The speech highlights the need for Infrastructure renewals, specifically:

  • Refurbishing A&E departments to reduce queueing and corridor care
  • Upgrading diagnostic and theatre facilities with the latest technology
  • Expanding capacity for specialist care that can’t safely take place in community settings
  • Retrofitting hospital spaces for flexibility and future health needs

It’s acknowledged that effective healthcare requires facilities that match clinical ambition, from digital radiology units to patient‑centred wards designed with dignity and privacy in mind. 

The emphasis on community health clinics

Perhaps the most striking infrastructure shift in the reform blueprint is the emphasis on community health clinics and centres. 

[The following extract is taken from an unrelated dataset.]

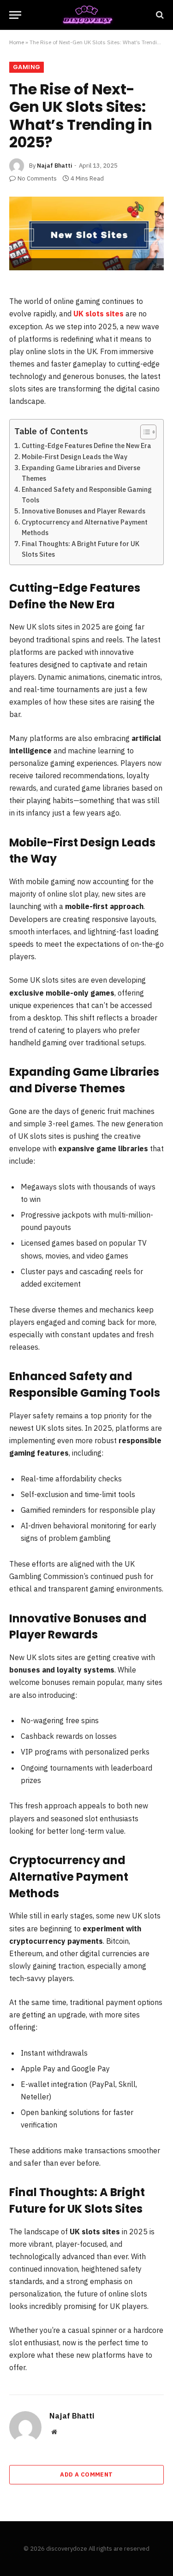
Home (16, 42)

These facilities are envisioned not as satellites of hospitals but as frontline hubs where prevention, early diagnosis and routine care happen:

  • Neighbourhood health centres: places where people can walk in for a range of services without needing to enter a major hospital
  • Integrated care hubs: combining GP services, mental health support, physiotherapy and health promotion under one roof
  • Out‑of‑hospital community diagnostic centres and treatment spaces: reducing the need for hospital visits for tests and simple procedures

The ultimate goal is to create healthcare ecosystems in towns and cities where people receive the right care in the right place at the right time, reserving hospital resources for acute and specialist needs.

Building for prevention

A recurrent theme in the reform strategy is that infrastructure investment must support prevention as much as cure. 

This means designing spaces and networks that facilitate regular check‑ins, proactive health management, and coordinated care pathways, particularly for long‑term conditions. 

The idea is simple: better infrastructure for early intervention reduces pressure on hospital beds later.

The role of integrated care spaces

In his speech, Streeting also recognises that modern healthcare infrastructure is more than buildings: it’s about how spaces connect care teams, digital systems and local communities. 

This includes:

  • Enhanced digital front doors to the NHS that integrate with physical clinics,
  • Shared workspaces across the health and social care workforce,
  • Flexible premises adaptable to future health needs

Conclusion

The NHS reform programme sets out bold ambitions: improved performance, better outcomes and renewed public trust. 

Achieving this, however, depends on tangible investments in healthcare infrastructure, from modern hospital facilities to local clinics embedded in communities.

In transforming the physical estate of the NHS, the plan is not only to build hospitals and clinics, but to build a system that keeps communities healthier and closer to care.